Notwithstanding our taking of the required pills to prevent stomach disorders, my wife became ill this night. She was better by morning next. I think it was the gin and sun and the beer and the spicy food and not a bug.
Once again, we fell asleep listening to the crashing surf which was intimately familiar to me. It sounded like more of a roar this night.
To date, we have had no rain even though each morning had clouds on the Pacific horizon with lightening in them. This day was especially beautiful. In fact, glorious.
I had plans to parasail and hanglide on this day, but considering my luck of the previous day, all I could envision was falling out of the sky and making a big splash. So, no parasailing for me. Discretion seemed to me to be the better part of valor.
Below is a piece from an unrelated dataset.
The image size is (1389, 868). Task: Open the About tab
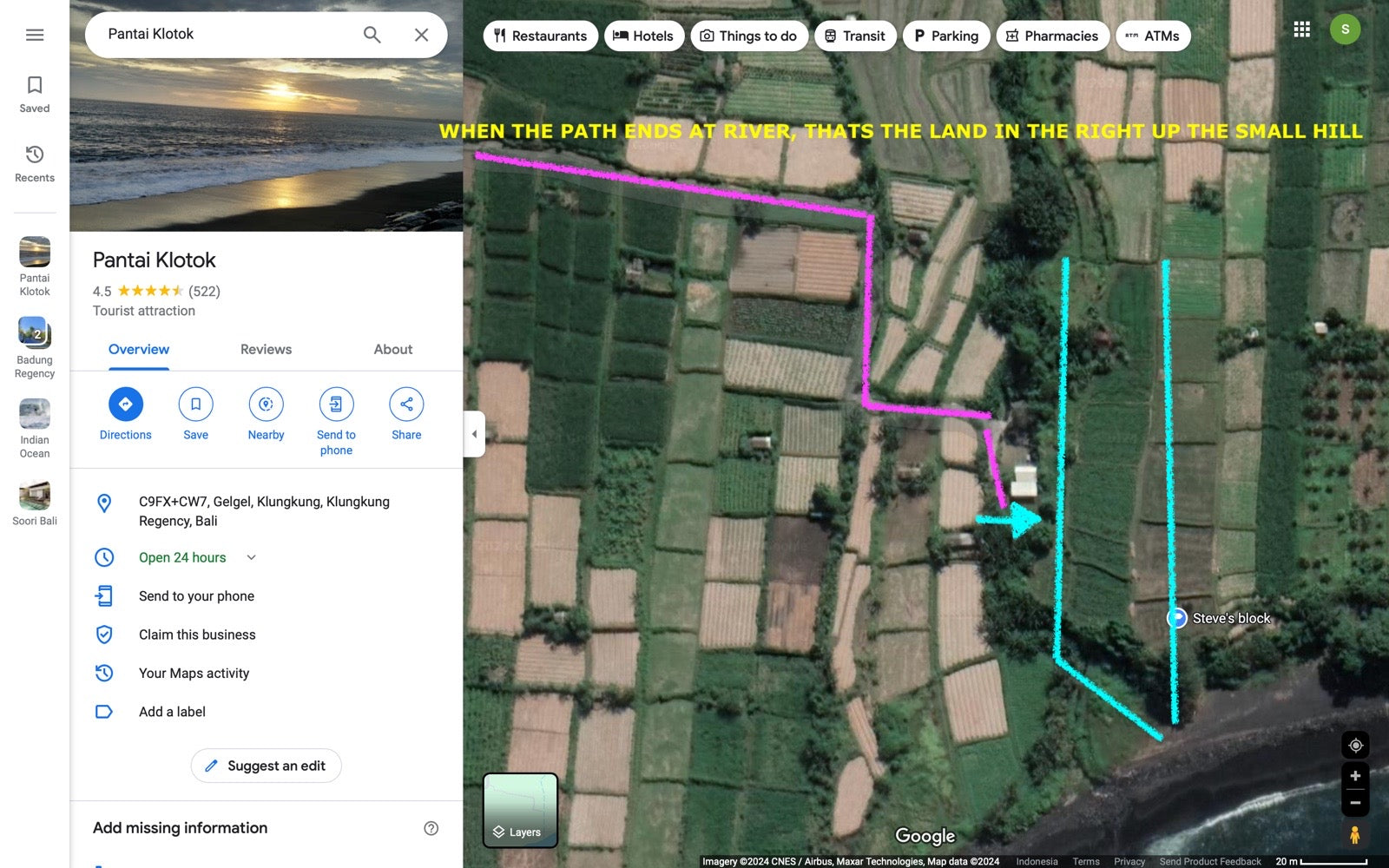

Finally, we took the micros from the marina to the Hotel. On the way, a boy of 6 or so and two adults, attired in cowboy regalia, and armed with musical instruments boarded the bus. They began to play. The locals on the bus smiled and looked at the forgeiners to see our reaction. We all began to grito and sing as best we could. Everyone was "tranquilo." If we had known the route the bus would take and how long it would have taken to get back to the hotel, we would have stayed on the bus throughout the entire route to listen to them. It was a special moment. Everyone was paying the trubadores, so they kept playing a bit of norteno, ranchero and mariachi. I love the acordian sound and they had one and they sounded a bit like conjunto.
So, day four ended peacfully and without additional injury. I got to explore; the wife got to eat. It was nice. The thrill was yet to come as tomorrow we take the "autobus de muerto" or what ever the heck the call them to Petatlan. It was an UNFORGETABLE experience.